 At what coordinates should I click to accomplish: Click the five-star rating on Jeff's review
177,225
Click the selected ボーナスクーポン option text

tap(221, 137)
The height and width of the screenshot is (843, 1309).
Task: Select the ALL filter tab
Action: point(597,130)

* **Your task**
Output the data above again line for line, with nothing changed.

* **Task response**
 At what coordinates should I click to accomplish: Click the five-star rating on Jeff's review
177,225
Click the selected ボーナスクーポン option text

tap(221, 137)
The height and width of the screenshot is (843, 1309).
Task: Select the ALL filter tab
Action: point(597,130)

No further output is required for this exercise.